# Aufgaben und Übungen
- A) Schreiben Sie aus dem Forenthread zum Motortausch den Abschnitt ab, der bei „welche parameter den“ beginnt und bei „10000 zu setzen.“ endet.
- B) Auf welchen Wert setzt das Häkchen „neu auslesen“ laut dem Forenthread zum Motortausch P300/P400 wieder?
- C) Führen Sie den Forenthread zum Motortausch im Anschluss an seine letzte Zeile fort.

# Text zur Analyse

# TIA15 Startdrive motor mit Drive-Cliq Wie tausche ich den Motor?



## NBerger (28 Mai 2019)

Der Titel sagt eigendlich schon alles.

Früher (Startdrive/Technologie) gab es die Funktion Motor neu auslesen... und heute ?

Wie geht das, gibt's eine Doku dazu ?


----------



## ChristophD (28 Mai 2019)

Hi,

am einfachsten Motor löschen und einen neuen DQ Motor reinziehen.

Gruß
Christoph


----------



## NBerger (28 Mai 2019)

Dann gehen aber alle Einstellungen verloren. Und das bei einem Baugleichen Motor??? Das kann doch nicht sein!


----------



## ChristophD (28 Mai 2019)

welche parameter den ?
Wenn er baugleich ist brauchst du ja kein neu auslesen.
Das bekannte Häckchen "neu auslesen" in STARTER/SCOUT/S7TConfig) macht auch nix anderes als die parameter zurückzusetzen und P300/P400 wieder auf 10000 zu setzen.


----------



## NBerger (28 Mai 2019)

> Wenn er baugleich ist brauchst du ja kein neu auslesen


OK... Wie kriege ich den Antrieb nach dem Tausch wieder ans laufen?


----------



## ChristophD (28 Mai 2019)

Hi,

im günstigsten Fall läuft er einfach ohne was zu mucken.
Eventuell meldet er Geberseriennummer anders (Tpologiefehler Quittierbar) dann kannst du das quittieren (p9909) und die  neue Nummer übernehmen und dann war es das auch schon.

Gruß
Christoph


----------



## NBerger (29 Mai 2019)

Tja Leider hier die Antwort von Siemens 





> die Funktion aus dem STARTER gibt es aktuell noch nicht im STARTDRIVE. Daher muss der antrieb gelöscht und neu angelegt werden.



P9909 Gibts leider nicht...


----------



## ChristophD (29 Mai 2019)

p9909 an der CU sollte es geben oder?


----------



## NBerger (31 Mai 2019)

- Projektiert im TIA: V15.1.0.2 (Startdrive)

Datensatzeinträge:
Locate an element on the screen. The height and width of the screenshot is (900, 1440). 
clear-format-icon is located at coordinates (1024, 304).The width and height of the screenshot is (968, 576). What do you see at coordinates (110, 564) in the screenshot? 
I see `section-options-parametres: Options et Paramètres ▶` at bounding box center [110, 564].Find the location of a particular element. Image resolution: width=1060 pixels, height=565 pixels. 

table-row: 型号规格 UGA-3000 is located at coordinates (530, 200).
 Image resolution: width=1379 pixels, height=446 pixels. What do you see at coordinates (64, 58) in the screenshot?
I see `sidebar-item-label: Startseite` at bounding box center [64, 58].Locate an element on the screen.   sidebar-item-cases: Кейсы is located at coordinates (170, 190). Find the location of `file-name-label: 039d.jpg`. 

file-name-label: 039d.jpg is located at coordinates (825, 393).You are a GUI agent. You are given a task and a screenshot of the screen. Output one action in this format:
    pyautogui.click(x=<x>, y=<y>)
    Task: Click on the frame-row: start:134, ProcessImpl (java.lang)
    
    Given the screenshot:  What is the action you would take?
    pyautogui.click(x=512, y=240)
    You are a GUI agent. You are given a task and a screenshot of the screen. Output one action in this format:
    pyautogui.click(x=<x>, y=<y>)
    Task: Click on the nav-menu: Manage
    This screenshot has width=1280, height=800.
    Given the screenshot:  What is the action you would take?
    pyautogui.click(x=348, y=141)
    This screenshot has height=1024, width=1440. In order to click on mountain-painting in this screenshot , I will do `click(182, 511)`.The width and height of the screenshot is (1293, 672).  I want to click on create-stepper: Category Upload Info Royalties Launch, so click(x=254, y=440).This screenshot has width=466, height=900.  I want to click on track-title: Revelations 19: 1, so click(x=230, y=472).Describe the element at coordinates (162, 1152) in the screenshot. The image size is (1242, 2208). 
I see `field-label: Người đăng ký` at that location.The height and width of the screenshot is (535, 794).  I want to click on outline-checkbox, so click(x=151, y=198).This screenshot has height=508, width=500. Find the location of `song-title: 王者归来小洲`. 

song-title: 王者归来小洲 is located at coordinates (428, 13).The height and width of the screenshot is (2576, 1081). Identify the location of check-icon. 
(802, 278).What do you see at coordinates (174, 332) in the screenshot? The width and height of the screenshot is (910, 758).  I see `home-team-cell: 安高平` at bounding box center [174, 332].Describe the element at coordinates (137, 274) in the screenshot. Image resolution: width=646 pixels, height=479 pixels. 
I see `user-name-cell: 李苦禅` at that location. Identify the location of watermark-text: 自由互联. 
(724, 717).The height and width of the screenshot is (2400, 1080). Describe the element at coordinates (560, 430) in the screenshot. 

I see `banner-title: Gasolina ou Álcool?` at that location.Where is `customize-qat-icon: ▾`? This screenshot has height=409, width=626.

# Lösungen
- A)
welche parameter den ?
Wenn er baugleich ist brauchst du ja kein neu auslesen.
Das bekannte Häckchen "neu auslesen" in STARTER/SCOUT/S7TConfig) macht auch nix anderes als die parameter zurückzusetzen und P300/P400 wieder auf 10000 zu setzen.

- B) Auf 10000.

- C)
- FW-CU: 5.1 Sp1

Da gibts den Parameter nicht. Auch kann auf edliche Parameter nicht zgegriffen werden...

Einige Dinge die man noch aus dem Starter kennt gibt's nicht mehr oder müssen anders gemacht werden ...

z.B. Motortausch: Geht bei gleichem Motor ohne Probleme (Meldung Quittieren und AUS/EIN) andernfalls muss der Antrieb in der Projektierung gelöscht und neu angelegt werden.

Das Startdrive scheint aber noch lange nicht fertig zu sein. Da gibt's noch einige undurchsichtigkeiten und Probleme.
- z.B.: Parametersatz auf die CU übertragen... CU stellt Fehler fest und verweigert das kopieren RAM->ROM. CU bleibt in Betriebsart Inbetriebnahme.
Projektierung steht also nur im RAM!!! nach AUS-EIN ist diese Projektierung jedoch vorhanden aktiv und iO ... Hä??? (Welcher Fehler dazu führt ist nicht herauszukriegen)


----------



## ChristophD (31 Mai 2019)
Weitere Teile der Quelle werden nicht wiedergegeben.